** YOUR ASSIGNMENT **
I need the lines from the one holding "The width and" to the last line of the data below repeated exactly, both included, without pictures.
##############################
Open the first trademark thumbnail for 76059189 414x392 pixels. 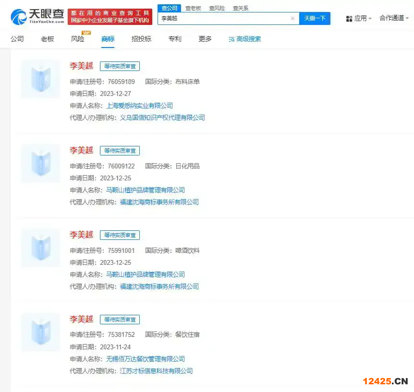click(41, 79)
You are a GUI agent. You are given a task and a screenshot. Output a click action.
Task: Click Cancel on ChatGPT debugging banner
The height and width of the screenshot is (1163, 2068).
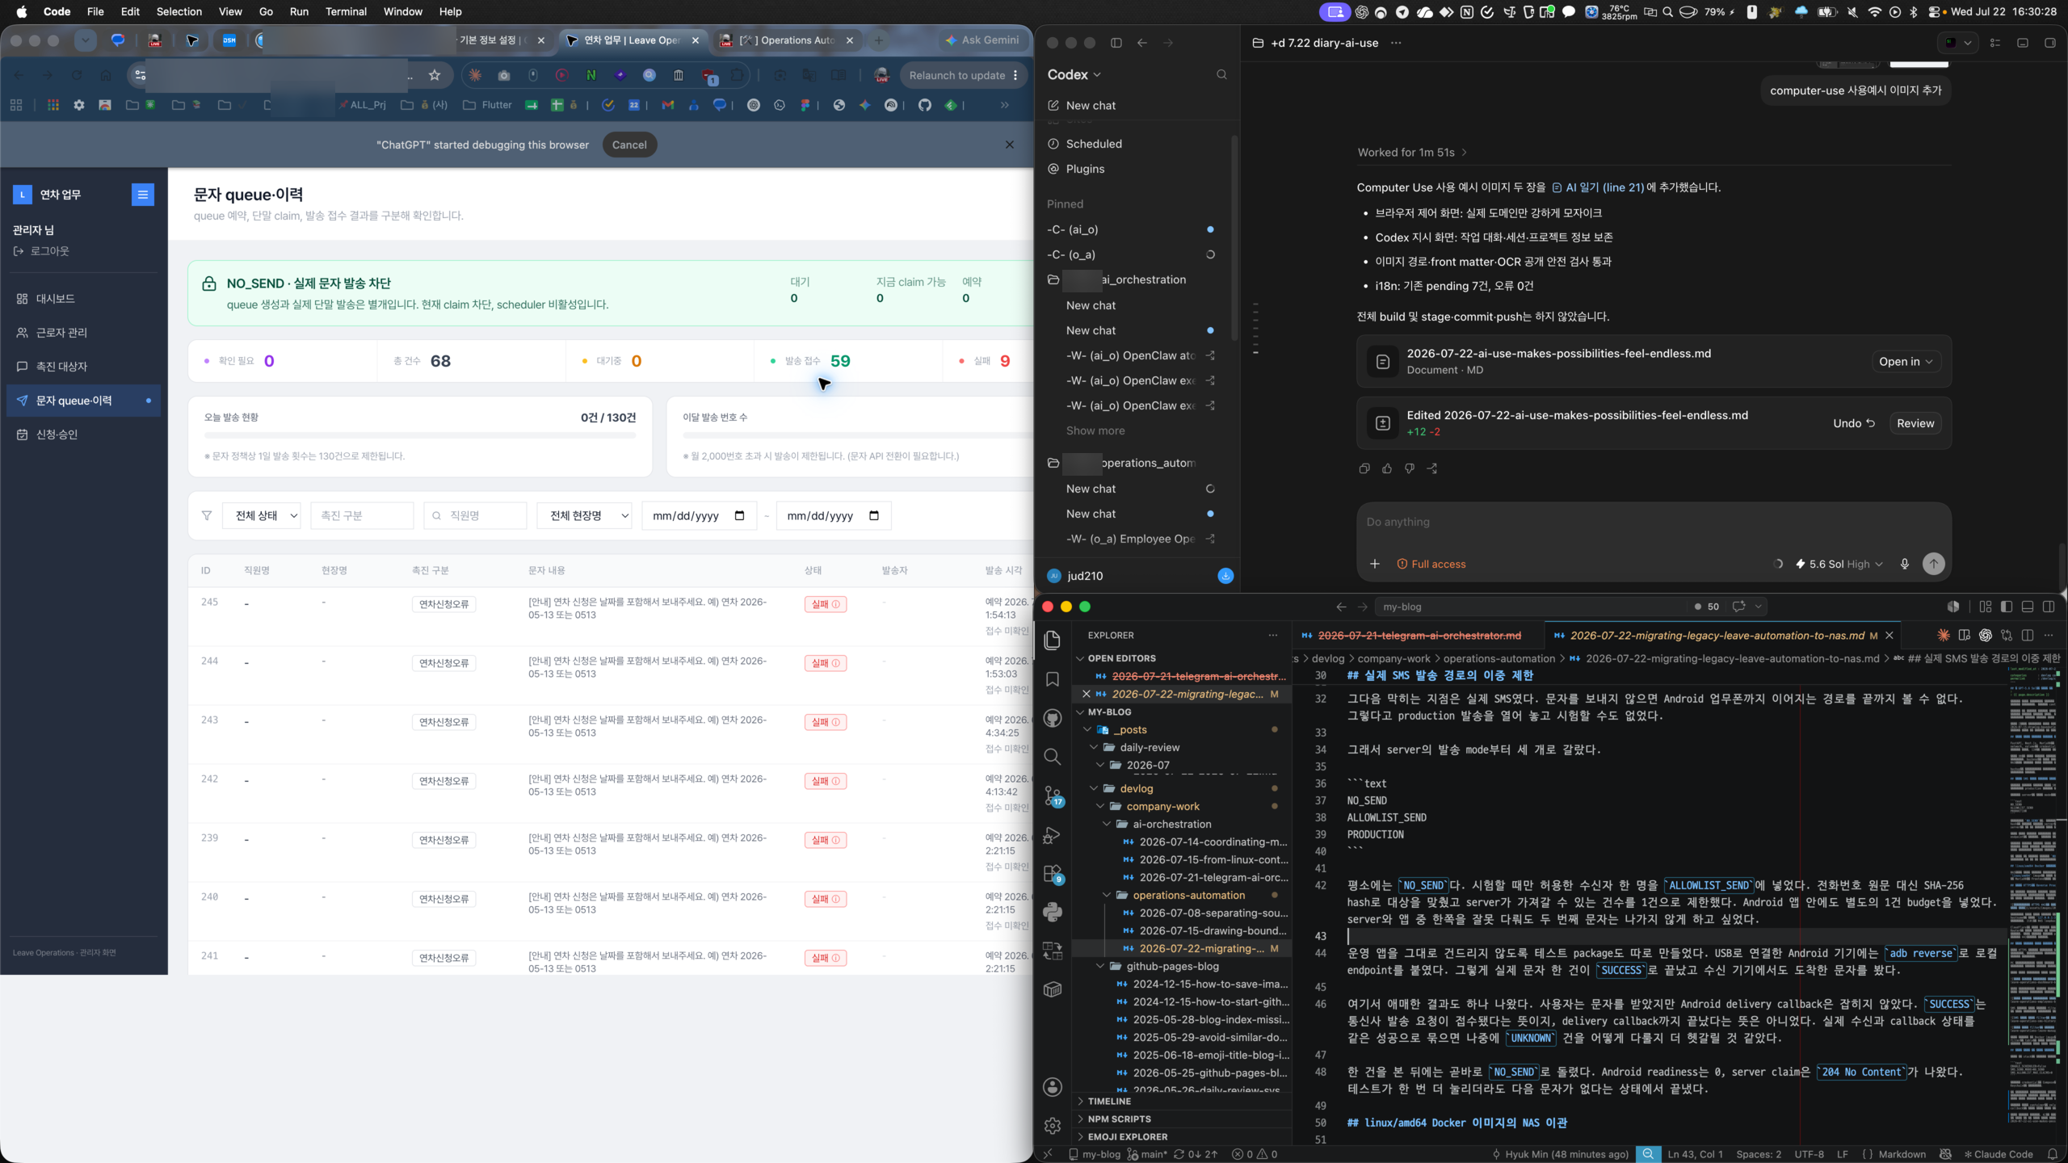click(629, 145)
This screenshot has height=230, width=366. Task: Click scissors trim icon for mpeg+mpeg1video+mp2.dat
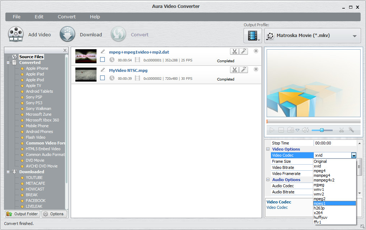[234, 51]
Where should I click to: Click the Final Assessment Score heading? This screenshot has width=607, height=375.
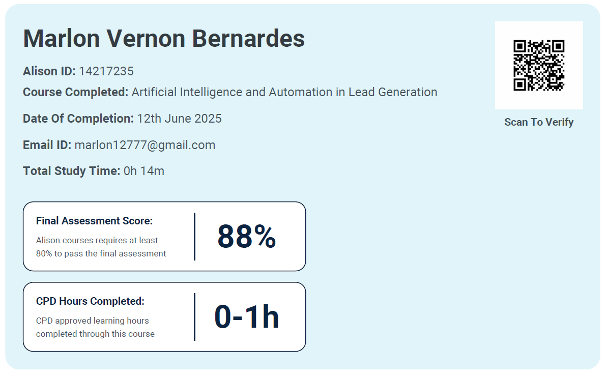tap(95, 221)
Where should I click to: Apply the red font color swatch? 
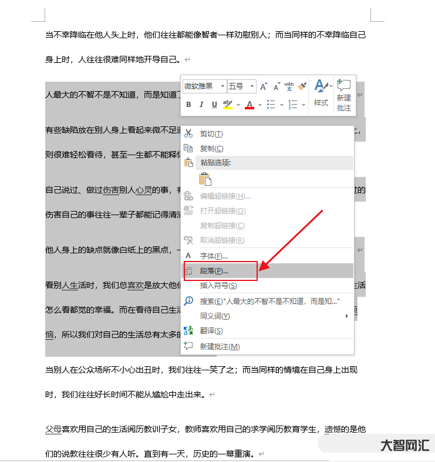coord(249,105)
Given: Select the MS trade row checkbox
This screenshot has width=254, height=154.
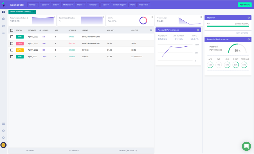Looking at the screenshot, I should pos(12,37).
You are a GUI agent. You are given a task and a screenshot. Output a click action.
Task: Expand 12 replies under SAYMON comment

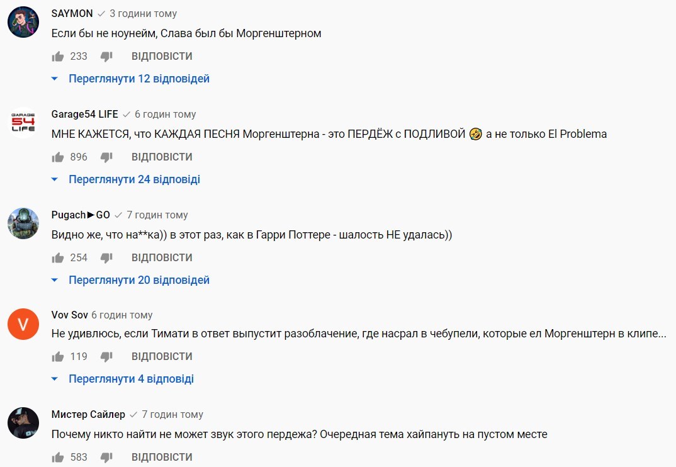click(138, 79)
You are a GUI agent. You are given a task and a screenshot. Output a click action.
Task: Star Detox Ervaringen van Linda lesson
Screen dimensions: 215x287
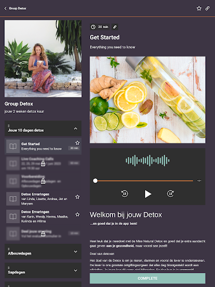[77, 197]

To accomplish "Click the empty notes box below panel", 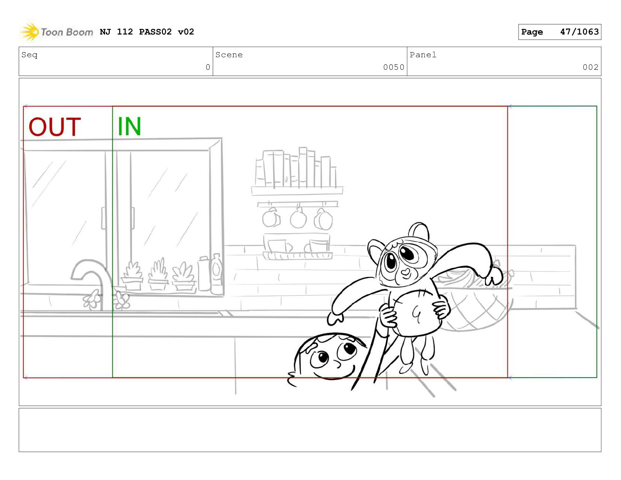I will tap(310, 430).
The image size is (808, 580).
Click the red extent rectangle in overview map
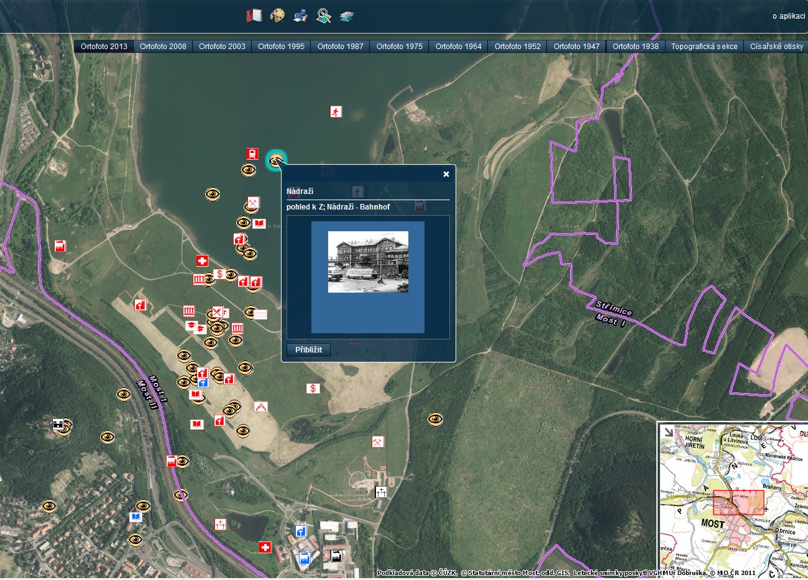click(x=738, y=502)
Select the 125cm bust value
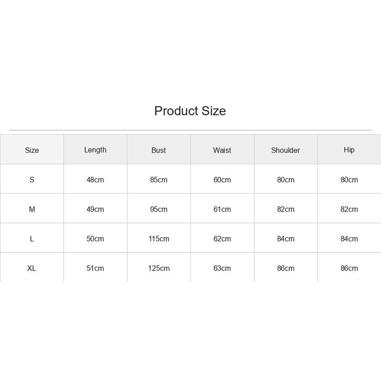Screen dimensions: 381x381 pos(159,268)
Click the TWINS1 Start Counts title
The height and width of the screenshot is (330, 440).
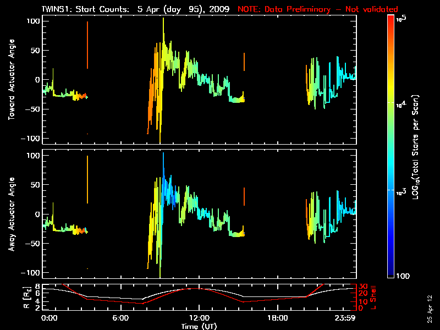(135, 9)
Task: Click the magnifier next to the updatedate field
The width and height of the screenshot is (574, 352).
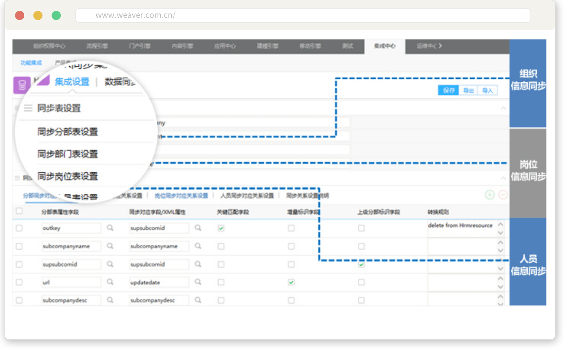Action: coord(198,282)
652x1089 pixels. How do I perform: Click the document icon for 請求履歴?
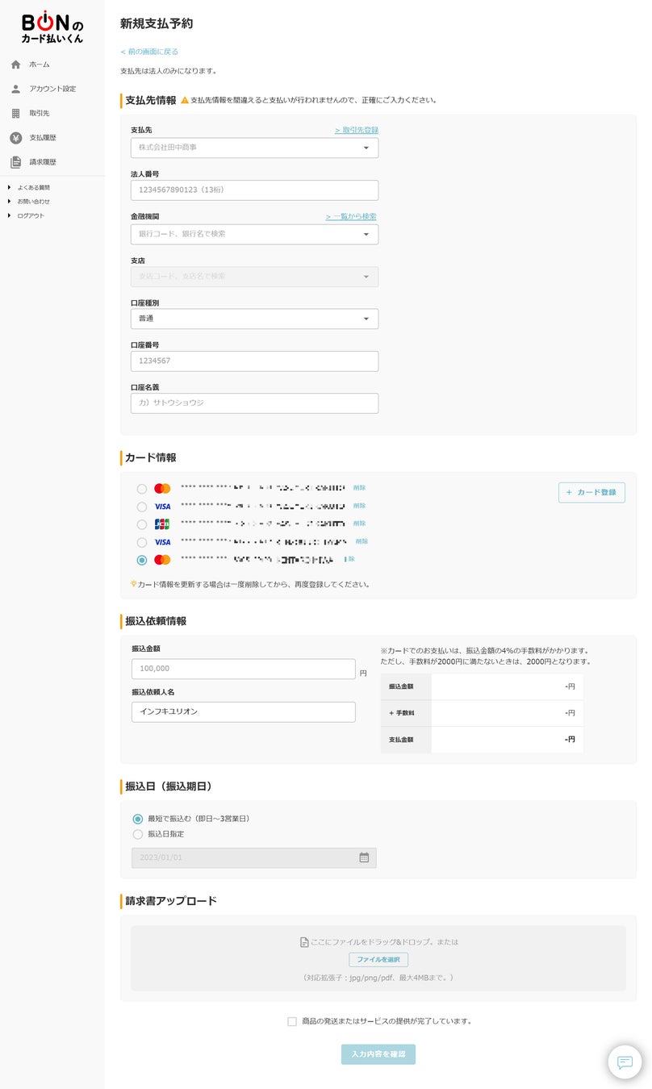16,162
##############################
** TASK SOLUTION **
The width and height of the screenshot is (574, 352).
Action: coord(198,282)
652x1089 pixels. How do I perform: Click the document icon for 請求履歴?
16,162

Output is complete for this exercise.